Il y a trois ans, un 8 mars comme aujourd'hui, paraissait dans La Presse, sous le titre «Cinq femmes, un siècle», le portrait de cinq femmes de la même lignée, de Lucia, arrière-grand-mère, à Lily Jeanne, petite dernière de 5 ans. Un 8 mars pas tout à fait comme les autres pour Lily Jeanne, mais surtout pour sa maman, Catherine Beauchamp, 32 ans, qui se qualifie de néo-féministe et qui avait délibérément choisi ce jour-là pour lancer un site web à son nom sur le cinéma.

Accompagnée d'un caméraman payé de sa poche, Catherine Beauchamp s'est amenée le 8 mars, il y a trois ans, à la première des 3 p'tits cochons sans connaître personne et sans savoir qu'avec son site web, elle allait un jour se faire un nom, remporter un prix Gémeau, être invitée à Paris, soutirer des propos exclusifs à Jane Birkin, participer au Festival de Cannes et être courtisée par le portail MSN. Trois ans plus tard, Le tapis rose de Catherine, lancé avec une part d'héritage et beaucoup de débrouillardise, n'est plus le même qu'à ses débuts.

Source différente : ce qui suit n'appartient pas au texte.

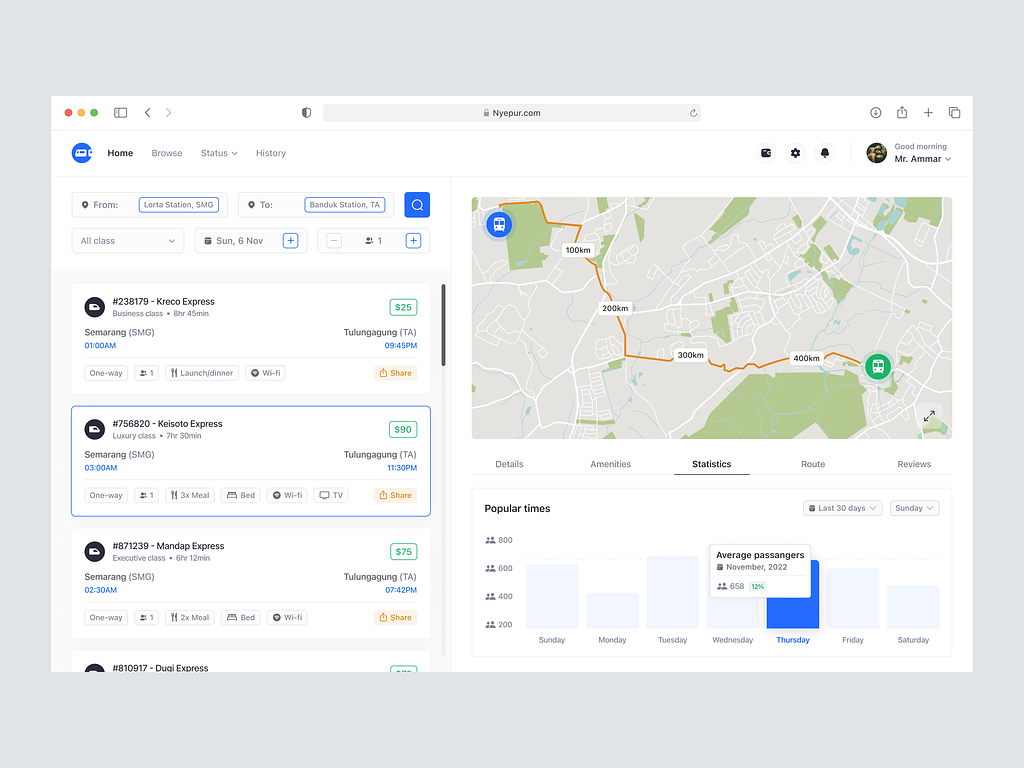Viewport: 1024px width, 768px height.
Task: Click the $90 price on Keisoto Express
Action: [x=403, y=430]
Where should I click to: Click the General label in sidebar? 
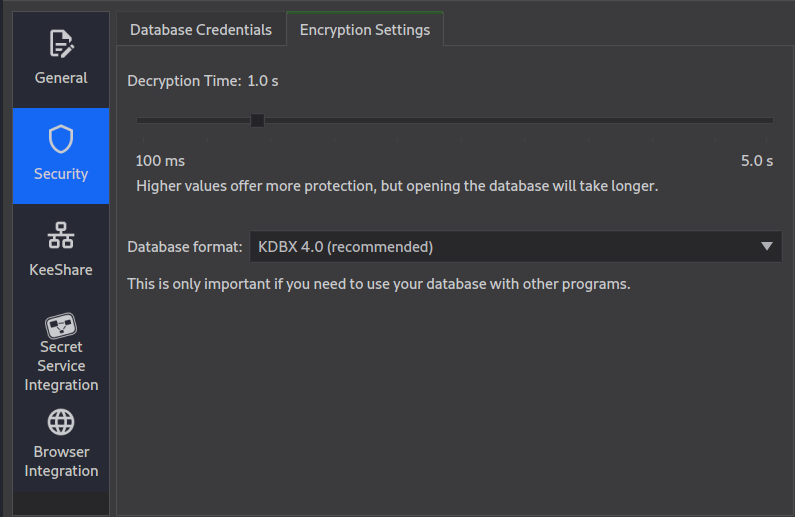point(61,78)
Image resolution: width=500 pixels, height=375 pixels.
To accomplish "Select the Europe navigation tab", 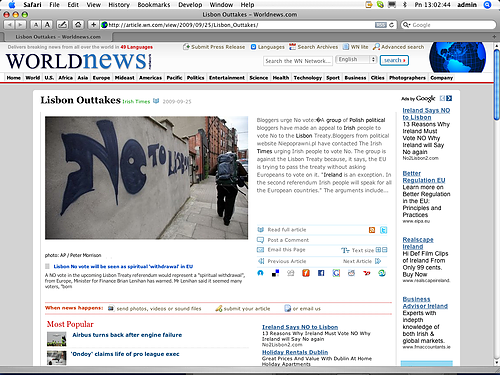I will (x=101, y=78).
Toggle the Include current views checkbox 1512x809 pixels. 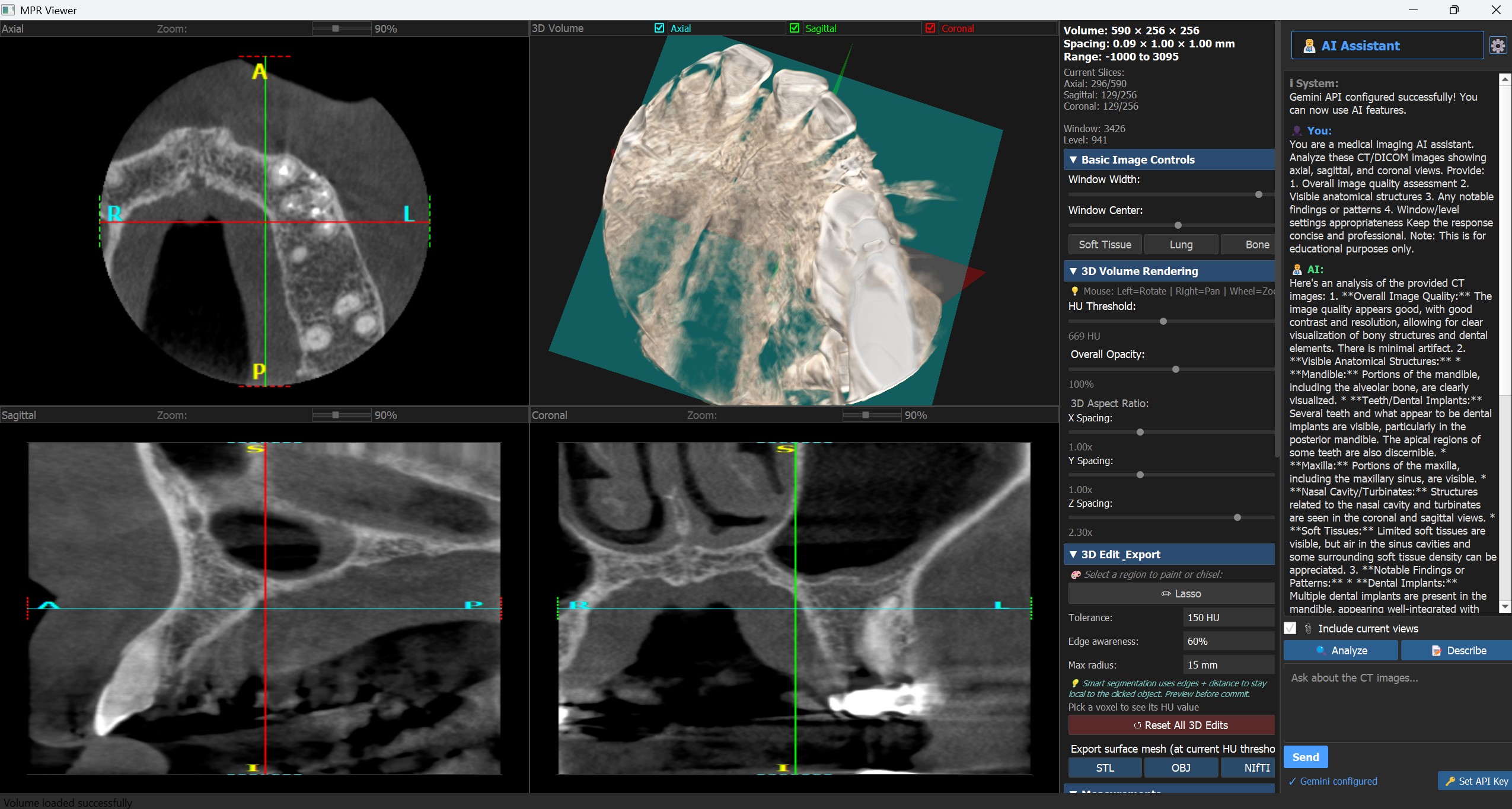[x=1291, y=628]
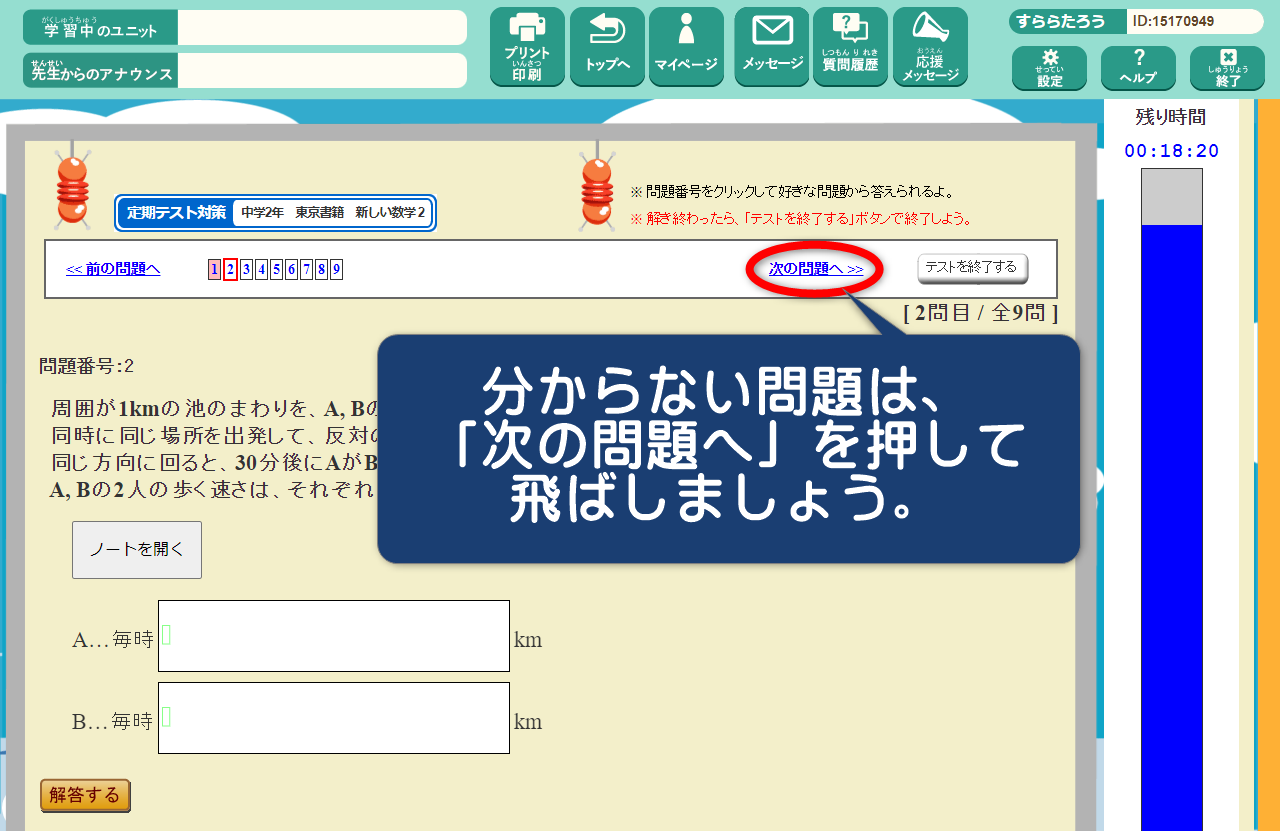Jump to question number 9
1280x831 pixels.
pyautogui.click(x=337, y=269)
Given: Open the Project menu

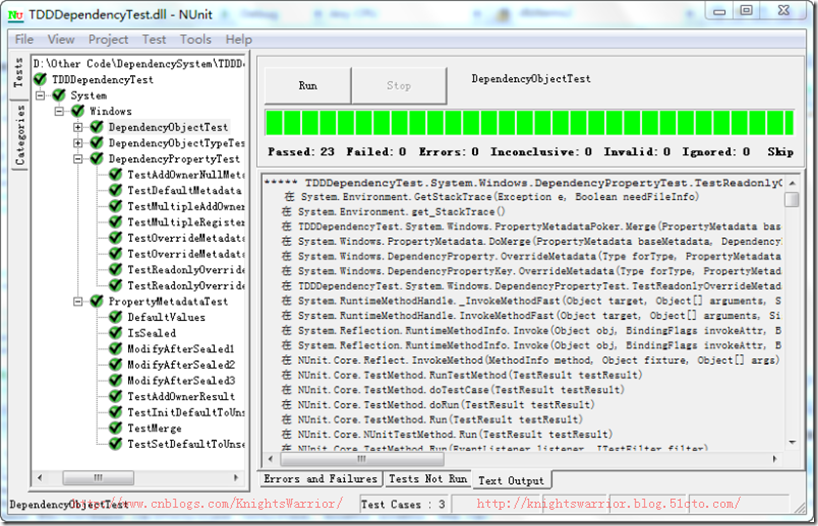Looking at the screenshot, I should pos(108,39).
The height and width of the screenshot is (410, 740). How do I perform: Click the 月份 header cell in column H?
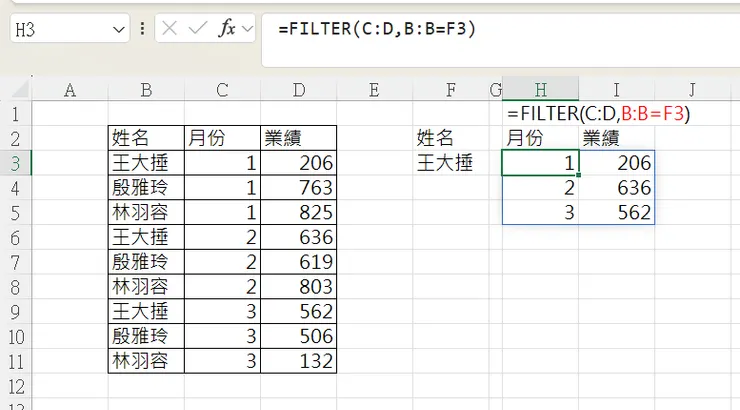[x=540, y=137]
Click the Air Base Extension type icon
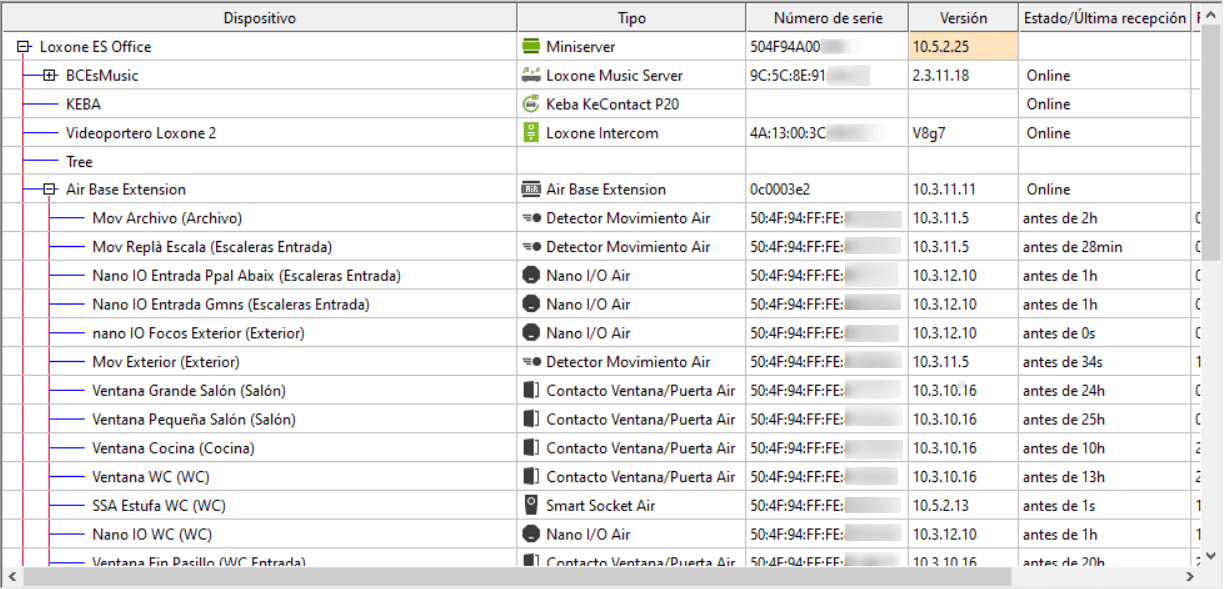Image resolution: width=1224 pixels, height=589 pixels. pyautogui.click(x=531, y=189)
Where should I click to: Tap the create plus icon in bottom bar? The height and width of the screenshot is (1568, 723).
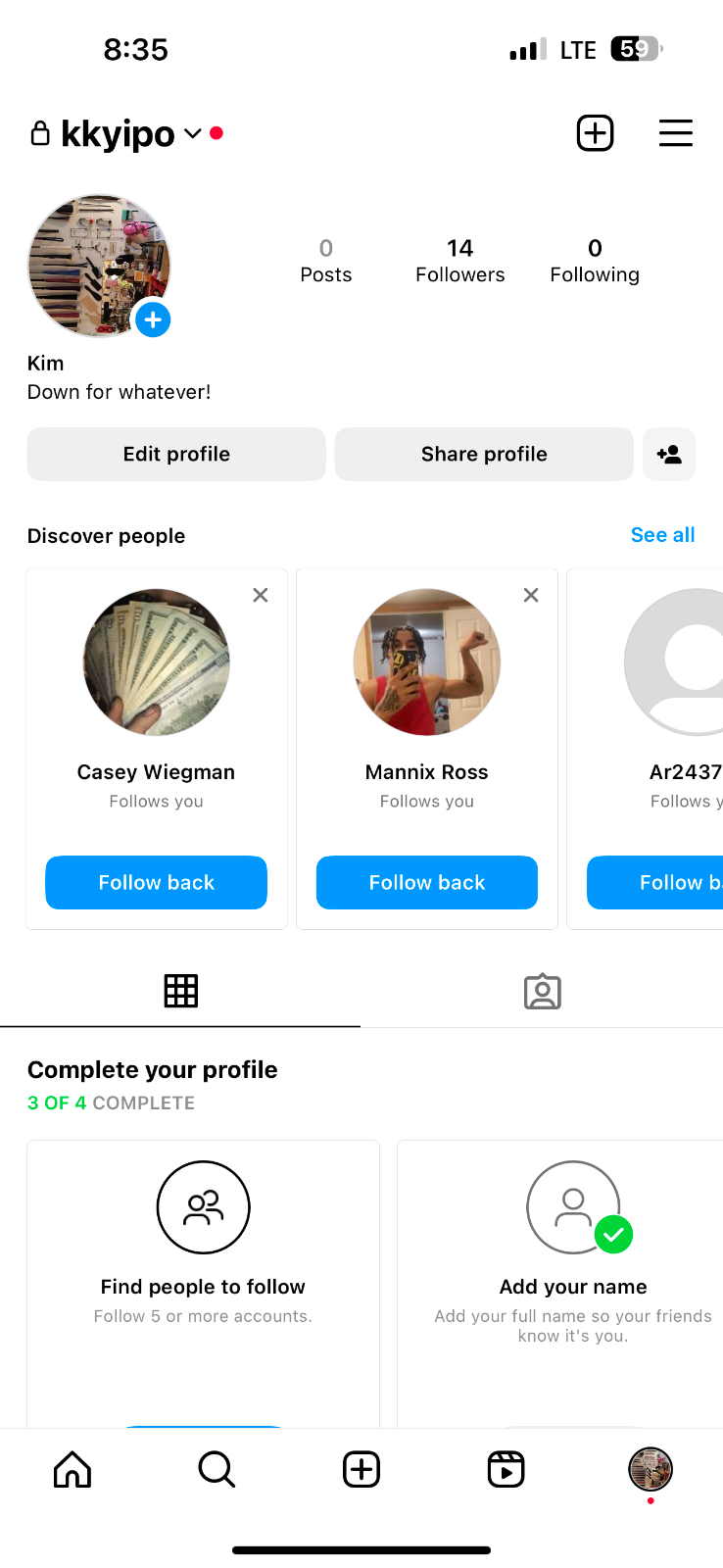coord(362,1469)
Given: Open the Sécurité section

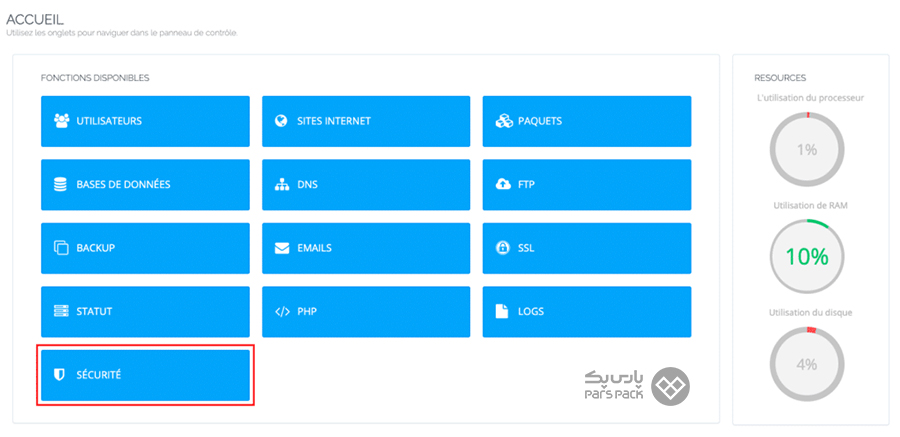Looking at the screenshot, I should (x=145, y=375).
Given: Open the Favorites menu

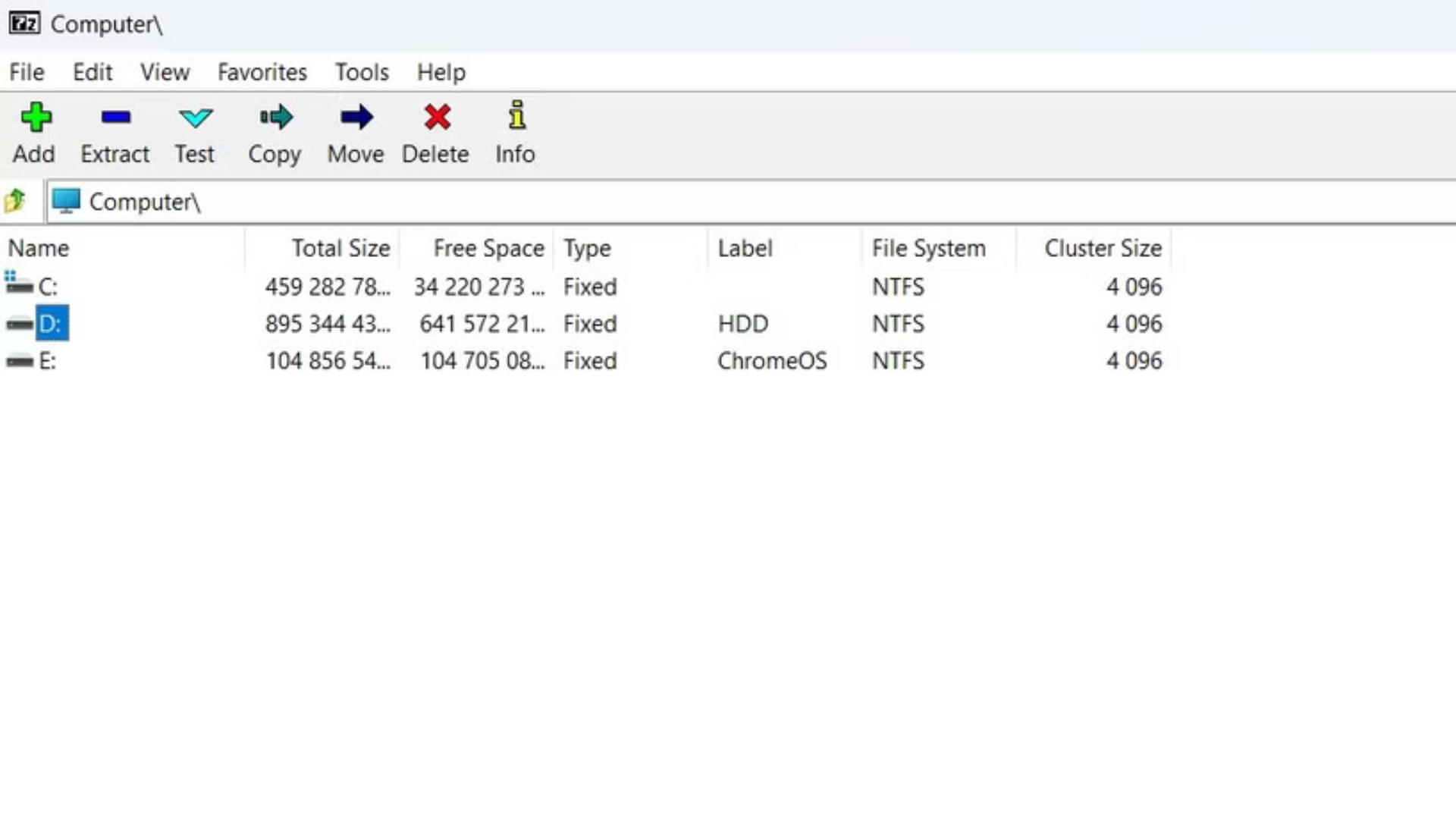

Le site s'est amélioré et jouit du respect des médias traditionnels comme des gens de cinéma. Son succès tient à la fois au timing, au phénomène relativement nouveau de la webtélé et à la disparition d'émissions comme Flash et Star système qui ont fait les beaux jours des premiers tapis rouges québécois. Mais la vraie clé de son succès tient au dynamisme et à la curiosité intellectuelle de Catherine Beauchamp, fille d'un ingénieur-entrepreneur et d'une mère folle de cinéma.

Hier, Catherine Beauchamp devait se rendre à notre rendez-vous à bord d'une rutilante MINI Cooper rose, gracieuseté d'un nouveau commanditaire. Manque de chance, la tempête faisait rage. Elle est donc arrivée à bord de sa vieille minoune, mais en arborant un joli pull assorti à son fameux micro rose nanan.

Pendant qu'elle grandissait à Valleyfield, Catherine rêvait de devenir actrice. Elle s'est d'ailleurs inscrite au collège Lionel-Groulx dans l'espoir d'être admise en théâtre avant de mettre le cap sur les communications.

Avec un bac en communications de l'Université Laval et une maîtrise en gestion des affaires de l'Institut technique de l'Université de New York, Catherine a cru un moment devenir une riche femme d'affaires à l'image de son père, un des premiers actionnaires de la firme de génie-conseil Teknika.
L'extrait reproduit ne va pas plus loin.